So, I’ve had a lot of people congratulating me on my fitness progress. I have personally thanked each person, and I am proud of my outward transformation. Losing 50+ pounds is an amazing feet for anyone, so I am not selling myself short, rest assured. Now, the everyday problems I face aren’t so much outward as inward.
This might be a shocker to some, but I have mentioned this previously, I am bipolar, type 2. What does that mean? It means I have mood swings more than the normal person does (because even normal people have mood swings, don’t lie to yourself), and I end up depressed more than happy (or manic\hypomanic). As a result, I try to keep all my feelings bottled up and inside. I try to focus on the task at hand so I’m not worried about the million other things going on in my mind. Like what things? Everyday things. Do I have enough money for bills, groceries, and gas? Can I buy this thing I think I need and still be ok at the end of the month? How long can I drive with the needle on E? Simple everyday stuff like that is what I dwell on and end up assuming the worst.

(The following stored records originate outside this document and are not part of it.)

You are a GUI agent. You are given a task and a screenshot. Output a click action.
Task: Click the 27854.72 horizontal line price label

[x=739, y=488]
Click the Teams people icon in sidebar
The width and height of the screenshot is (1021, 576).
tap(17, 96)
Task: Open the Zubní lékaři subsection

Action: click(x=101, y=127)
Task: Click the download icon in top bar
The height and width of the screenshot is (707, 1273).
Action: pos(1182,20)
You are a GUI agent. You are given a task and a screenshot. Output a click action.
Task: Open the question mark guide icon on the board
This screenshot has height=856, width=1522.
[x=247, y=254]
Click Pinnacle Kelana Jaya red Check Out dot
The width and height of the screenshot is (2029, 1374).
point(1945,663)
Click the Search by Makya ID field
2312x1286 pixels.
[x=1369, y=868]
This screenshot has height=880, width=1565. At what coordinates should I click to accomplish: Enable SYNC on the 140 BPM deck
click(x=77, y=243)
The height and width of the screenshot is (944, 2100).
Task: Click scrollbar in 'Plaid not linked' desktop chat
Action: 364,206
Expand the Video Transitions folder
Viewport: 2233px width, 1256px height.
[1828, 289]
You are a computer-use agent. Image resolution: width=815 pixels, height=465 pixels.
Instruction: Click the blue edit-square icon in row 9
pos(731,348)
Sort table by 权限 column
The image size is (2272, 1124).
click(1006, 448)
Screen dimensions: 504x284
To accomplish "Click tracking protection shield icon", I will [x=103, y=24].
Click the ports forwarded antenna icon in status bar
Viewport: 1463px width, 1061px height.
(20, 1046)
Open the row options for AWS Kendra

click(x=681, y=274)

How do I deal with it? Well, medication sometimes helps (not at the moment), but otherwise I do like I said, get super focused on a task at hand. As a result, when you see me at the gym, I have a very determined look on my face. I didn’t get the nickname “The Machine” for nothing. The down side to this is that when I’m in that mode, let’s use the gym as an example, it makes me very intimidating and unapproachable. I don’t mean to come off that way, but I do see that when I’m in that mode, I can absolutely appear that way. I can’t tell you how many messages I get from people I saw at the gym and they said they wanted to talk to me to say hi or whatever but it looked like I would have pulled them apart or screamed at them or something. Let me assure you that I won’t do either. If you want to talk to me, go for it, I’ll take my headphones off and take time for human contact. You’ve got a green light, so go for it.
I always get a little kick out of when I hear about a wealthy person so started off with nothing talk about how their everyday money problems slowly went away and the problem was "what do I spend my money on?" instead. That would be an awesome problem to have, just saying, but until then I think I can deal with the everyday problems, and I will, everyday.